◆ **Exercise requirements**
Among the lines of the records, find all that carry the word "label" and copy them.

◆ **Supplied entries**
┌──
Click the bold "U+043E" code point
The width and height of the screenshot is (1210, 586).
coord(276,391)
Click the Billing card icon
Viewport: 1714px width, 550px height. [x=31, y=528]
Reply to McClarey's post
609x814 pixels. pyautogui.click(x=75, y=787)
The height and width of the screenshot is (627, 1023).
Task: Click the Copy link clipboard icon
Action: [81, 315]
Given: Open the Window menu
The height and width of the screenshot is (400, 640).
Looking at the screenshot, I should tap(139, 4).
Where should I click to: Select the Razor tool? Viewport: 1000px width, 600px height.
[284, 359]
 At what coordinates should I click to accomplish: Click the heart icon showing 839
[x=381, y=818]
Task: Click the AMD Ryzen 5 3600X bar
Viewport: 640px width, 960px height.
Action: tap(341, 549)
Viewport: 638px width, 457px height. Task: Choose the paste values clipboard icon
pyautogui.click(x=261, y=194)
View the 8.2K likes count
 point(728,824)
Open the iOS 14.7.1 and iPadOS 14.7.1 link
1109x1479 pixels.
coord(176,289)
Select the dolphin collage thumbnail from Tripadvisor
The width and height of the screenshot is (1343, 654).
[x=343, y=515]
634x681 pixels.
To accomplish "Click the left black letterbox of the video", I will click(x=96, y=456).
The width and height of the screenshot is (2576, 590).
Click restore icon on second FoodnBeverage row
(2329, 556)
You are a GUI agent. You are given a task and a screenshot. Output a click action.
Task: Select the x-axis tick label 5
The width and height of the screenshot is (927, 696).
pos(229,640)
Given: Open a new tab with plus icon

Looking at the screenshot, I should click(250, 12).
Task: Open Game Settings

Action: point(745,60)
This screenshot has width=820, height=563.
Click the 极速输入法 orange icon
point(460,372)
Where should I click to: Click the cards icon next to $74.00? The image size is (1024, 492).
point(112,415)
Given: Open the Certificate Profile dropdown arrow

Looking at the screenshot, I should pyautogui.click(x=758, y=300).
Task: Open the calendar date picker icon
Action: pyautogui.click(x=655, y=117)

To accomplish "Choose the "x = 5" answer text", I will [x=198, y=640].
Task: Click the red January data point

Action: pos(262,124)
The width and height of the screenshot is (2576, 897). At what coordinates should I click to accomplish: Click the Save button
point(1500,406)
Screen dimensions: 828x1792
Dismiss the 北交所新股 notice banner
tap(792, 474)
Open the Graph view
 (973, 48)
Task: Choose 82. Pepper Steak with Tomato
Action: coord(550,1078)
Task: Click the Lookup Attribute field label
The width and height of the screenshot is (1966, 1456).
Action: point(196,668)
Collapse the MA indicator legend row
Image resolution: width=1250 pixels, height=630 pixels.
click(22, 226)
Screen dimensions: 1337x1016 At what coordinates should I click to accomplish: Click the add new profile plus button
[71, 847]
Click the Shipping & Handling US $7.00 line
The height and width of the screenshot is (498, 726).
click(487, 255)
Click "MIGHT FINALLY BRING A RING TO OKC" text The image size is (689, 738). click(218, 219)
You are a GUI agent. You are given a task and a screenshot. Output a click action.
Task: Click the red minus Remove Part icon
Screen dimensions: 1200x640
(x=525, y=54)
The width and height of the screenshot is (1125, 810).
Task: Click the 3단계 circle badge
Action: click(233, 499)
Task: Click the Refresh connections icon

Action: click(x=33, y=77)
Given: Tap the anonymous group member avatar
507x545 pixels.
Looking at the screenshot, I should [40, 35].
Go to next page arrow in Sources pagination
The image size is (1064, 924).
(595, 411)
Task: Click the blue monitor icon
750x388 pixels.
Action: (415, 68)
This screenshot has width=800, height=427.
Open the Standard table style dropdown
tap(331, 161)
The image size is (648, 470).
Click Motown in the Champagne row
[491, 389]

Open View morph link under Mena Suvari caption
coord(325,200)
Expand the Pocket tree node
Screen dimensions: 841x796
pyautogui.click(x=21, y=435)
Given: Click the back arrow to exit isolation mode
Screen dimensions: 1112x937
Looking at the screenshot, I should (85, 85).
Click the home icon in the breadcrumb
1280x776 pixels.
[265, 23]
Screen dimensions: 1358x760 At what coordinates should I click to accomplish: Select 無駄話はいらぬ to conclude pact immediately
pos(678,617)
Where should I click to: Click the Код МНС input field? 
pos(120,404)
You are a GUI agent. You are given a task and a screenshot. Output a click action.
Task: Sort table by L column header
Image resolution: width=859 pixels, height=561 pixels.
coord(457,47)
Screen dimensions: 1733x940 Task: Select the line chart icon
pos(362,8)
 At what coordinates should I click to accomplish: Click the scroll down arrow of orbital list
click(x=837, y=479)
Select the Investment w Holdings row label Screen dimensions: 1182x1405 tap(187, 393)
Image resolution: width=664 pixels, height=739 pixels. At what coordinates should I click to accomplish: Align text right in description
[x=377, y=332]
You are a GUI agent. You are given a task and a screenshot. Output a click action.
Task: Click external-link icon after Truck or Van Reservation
└──
◆ **Answer section**
Task: Select the x-axis tick label 5
Task: Click the Lookup Attribute field label
Select the Investment w Holdings row label Screen dimensions: 1182x1405 tap(187, 393)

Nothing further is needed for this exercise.